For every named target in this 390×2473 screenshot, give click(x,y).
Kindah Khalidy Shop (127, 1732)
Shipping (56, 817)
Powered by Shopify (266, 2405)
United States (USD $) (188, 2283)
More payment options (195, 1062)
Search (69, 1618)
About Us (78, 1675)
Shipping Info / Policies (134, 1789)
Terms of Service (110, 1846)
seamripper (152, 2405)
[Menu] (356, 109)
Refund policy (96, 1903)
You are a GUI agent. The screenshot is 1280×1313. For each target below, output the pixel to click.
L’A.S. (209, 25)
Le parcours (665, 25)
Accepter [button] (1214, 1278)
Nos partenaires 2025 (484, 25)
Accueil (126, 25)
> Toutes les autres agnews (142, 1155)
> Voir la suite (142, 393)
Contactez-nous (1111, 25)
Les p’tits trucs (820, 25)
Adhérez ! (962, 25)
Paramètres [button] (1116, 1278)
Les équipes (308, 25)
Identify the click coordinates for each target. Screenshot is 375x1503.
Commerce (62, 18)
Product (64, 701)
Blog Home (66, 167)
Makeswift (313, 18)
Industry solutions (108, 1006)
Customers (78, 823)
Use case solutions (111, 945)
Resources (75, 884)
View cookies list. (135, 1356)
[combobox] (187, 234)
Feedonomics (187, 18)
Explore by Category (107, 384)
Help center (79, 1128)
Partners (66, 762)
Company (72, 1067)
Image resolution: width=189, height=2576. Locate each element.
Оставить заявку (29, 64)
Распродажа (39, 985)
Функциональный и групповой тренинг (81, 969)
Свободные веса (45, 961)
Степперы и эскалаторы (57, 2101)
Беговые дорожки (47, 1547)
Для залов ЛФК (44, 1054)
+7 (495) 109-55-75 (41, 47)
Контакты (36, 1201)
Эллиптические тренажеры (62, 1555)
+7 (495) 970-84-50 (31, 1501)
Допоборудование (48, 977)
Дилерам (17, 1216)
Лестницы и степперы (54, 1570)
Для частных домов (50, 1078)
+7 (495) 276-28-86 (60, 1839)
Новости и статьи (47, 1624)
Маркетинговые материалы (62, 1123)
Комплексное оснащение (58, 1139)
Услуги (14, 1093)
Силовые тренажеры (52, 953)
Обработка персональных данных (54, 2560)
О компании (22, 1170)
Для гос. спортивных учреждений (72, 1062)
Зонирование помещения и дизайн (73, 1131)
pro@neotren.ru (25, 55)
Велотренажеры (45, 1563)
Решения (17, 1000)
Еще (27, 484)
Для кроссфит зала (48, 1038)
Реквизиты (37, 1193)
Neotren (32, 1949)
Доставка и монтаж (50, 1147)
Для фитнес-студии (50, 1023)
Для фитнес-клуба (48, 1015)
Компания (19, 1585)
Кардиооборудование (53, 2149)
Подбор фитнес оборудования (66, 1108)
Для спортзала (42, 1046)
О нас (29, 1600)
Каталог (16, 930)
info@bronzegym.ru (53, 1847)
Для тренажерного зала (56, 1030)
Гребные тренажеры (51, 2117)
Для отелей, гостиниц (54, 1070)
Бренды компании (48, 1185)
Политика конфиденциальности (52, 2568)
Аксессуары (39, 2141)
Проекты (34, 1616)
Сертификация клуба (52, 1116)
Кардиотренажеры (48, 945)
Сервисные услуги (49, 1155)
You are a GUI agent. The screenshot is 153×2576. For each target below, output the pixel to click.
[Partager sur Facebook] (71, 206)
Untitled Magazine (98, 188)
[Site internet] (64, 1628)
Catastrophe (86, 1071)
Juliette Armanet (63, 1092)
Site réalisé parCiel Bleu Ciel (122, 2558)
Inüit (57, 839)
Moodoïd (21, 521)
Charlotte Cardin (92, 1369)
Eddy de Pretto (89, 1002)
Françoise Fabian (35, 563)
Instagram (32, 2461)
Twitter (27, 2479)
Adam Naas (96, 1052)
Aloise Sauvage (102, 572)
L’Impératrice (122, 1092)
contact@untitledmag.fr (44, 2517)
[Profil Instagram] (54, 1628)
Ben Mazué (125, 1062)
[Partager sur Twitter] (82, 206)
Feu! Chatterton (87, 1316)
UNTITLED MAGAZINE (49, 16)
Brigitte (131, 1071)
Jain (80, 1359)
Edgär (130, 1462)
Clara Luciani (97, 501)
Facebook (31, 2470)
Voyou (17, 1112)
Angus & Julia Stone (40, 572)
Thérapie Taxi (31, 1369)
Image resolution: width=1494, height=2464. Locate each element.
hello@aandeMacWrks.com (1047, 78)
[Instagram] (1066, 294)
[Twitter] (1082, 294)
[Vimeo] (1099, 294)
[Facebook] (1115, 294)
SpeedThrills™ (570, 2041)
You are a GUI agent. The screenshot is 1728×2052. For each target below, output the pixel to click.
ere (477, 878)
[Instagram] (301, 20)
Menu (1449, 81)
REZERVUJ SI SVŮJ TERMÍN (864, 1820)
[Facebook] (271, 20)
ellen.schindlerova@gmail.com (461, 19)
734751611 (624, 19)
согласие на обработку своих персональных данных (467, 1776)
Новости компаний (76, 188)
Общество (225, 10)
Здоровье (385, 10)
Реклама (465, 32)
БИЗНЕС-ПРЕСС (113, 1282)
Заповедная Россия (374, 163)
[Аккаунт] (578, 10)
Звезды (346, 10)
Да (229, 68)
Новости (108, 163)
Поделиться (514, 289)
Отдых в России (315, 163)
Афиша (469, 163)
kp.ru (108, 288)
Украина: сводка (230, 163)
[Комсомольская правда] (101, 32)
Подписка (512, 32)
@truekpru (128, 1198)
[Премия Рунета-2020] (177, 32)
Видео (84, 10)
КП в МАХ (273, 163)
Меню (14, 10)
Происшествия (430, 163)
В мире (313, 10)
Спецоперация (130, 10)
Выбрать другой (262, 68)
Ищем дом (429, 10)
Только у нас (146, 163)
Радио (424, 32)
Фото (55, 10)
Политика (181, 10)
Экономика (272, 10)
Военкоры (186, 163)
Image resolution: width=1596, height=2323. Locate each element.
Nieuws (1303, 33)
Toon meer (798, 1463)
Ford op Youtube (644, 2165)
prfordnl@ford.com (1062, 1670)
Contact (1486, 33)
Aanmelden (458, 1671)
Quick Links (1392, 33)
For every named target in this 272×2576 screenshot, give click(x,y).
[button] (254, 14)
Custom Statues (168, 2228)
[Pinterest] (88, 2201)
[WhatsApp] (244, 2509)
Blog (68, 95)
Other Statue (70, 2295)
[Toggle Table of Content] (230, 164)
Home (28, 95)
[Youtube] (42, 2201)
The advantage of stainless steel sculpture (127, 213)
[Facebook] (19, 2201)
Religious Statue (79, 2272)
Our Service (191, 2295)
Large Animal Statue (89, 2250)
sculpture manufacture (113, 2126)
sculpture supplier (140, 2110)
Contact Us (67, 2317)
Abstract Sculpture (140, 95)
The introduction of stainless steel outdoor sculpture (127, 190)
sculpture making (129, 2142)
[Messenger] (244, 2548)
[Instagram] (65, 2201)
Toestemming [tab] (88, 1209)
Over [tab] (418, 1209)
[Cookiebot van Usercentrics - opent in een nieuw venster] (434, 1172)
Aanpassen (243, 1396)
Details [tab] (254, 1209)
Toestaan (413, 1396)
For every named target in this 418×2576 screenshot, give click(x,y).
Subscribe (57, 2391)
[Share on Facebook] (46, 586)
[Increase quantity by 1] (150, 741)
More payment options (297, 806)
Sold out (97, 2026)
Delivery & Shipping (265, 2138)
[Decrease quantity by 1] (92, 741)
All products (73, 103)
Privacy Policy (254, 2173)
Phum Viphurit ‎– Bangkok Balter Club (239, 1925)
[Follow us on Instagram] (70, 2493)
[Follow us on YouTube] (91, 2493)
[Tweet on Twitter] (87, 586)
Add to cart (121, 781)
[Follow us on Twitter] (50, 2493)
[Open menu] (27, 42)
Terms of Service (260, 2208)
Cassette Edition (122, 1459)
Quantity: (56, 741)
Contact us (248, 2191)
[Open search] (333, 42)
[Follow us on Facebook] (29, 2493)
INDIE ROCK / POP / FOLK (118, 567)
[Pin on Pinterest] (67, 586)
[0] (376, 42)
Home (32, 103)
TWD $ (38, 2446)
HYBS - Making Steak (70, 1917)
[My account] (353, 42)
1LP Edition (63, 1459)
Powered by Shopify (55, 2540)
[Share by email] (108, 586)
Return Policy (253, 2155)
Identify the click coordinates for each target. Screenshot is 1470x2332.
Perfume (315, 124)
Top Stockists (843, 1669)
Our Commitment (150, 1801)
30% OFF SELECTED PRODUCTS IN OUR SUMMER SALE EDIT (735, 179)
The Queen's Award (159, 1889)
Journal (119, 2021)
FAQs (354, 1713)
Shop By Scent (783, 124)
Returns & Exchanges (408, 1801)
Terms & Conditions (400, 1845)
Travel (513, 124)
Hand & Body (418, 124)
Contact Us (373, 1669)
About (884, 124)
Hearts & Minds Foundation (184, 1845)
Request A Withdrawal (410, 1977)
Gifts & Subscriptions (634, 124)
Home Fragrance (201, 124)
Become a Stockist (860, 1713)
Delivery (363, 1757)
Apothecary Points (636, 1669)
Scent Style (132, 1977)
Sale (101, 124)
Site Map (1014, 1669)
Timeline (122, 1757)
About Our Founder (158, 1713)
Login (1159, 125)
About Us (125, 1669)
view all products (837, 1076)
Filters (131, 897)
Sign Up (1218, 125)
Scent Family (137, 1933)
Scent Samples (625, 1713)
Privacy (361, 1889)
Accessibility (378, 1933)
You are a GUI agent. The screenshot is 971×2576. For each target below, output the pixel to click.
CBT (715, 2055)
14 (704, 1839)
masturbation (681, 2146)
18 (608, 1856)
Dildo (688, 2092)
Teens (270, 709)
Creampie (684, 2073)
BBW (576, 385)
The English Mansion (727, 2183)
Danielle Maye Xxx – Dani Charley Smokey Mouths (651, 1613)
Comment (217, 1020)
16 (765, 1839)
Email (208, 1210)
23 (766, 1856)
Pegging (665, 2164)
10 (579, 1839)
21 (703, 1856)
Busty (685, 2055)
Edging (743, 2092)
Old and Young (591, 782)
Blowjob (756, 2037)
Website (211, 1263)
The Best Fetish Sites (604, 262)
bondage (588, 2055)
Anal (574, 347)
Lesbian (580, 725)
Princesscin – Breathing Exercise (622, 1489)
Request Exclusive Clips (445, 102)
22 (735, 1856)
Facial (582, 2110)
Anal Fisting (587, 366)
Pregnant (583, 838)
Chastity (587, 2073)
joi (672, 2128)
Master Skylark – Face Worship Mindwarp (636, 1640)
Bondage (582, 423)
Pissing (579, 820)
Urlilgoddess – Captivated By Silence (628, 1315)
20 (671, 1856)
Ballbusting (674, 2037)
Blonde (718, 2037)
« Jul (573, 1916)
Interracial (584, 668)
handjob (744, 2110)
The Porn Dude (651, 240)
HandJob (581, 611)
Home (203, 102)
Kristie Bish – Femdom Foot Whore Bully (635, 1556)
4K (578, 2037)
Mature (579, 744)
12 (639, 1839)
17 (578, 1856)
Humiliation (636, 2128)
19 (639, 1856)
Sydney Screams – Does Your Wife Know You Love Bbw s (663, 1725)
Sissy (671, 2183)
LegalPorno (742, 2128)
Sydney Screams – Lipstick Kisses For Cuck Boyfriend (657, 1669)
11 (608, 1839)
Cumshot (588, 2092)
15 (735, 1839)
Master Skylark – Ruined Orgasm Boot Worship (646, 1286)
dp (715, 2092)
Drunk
----------------------------------------
Word for word, copy the line containing "11 (608, 1839)" and each line after it to the end of the records, and nothing besides.

### Written solution
11 (608, 1839)
Cumshot (588, 2092)
15 (735, 1839)
Master Skylark – Ruined Orgasm Boot Worship (646, 1286)
dp (715, 2092)
Drunk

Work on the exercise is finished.